Written instruction
Collect every line of the listing below that contains the word "width", and copy each of those lines in full.

Records
————

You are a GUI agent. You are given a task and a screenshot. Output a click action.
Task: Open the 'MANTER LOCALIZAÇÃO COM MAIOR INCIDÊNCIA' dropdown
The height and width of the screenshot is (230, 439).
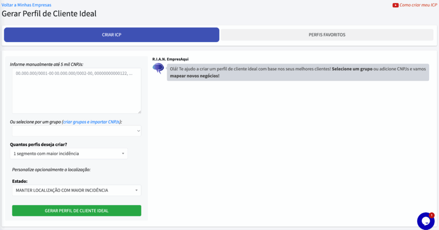76,190
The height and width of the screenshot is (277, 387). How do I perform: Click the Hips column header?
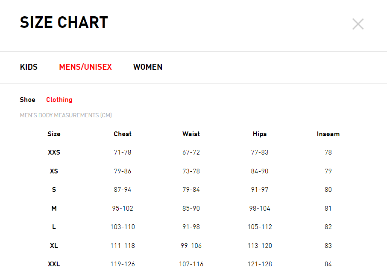(260, 134)
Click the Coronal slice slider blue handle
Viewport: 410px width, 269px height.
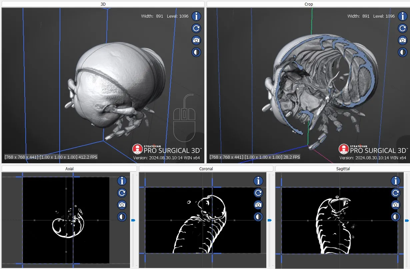pyautogui.click(x=270, y=220)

————

Result for this task
The height and width of the screenshot is (230, 439).
The height and width of the screenshot is (277, 387). How do I perform: Click the Hips column header?
Viewport: 410px width, 269px height.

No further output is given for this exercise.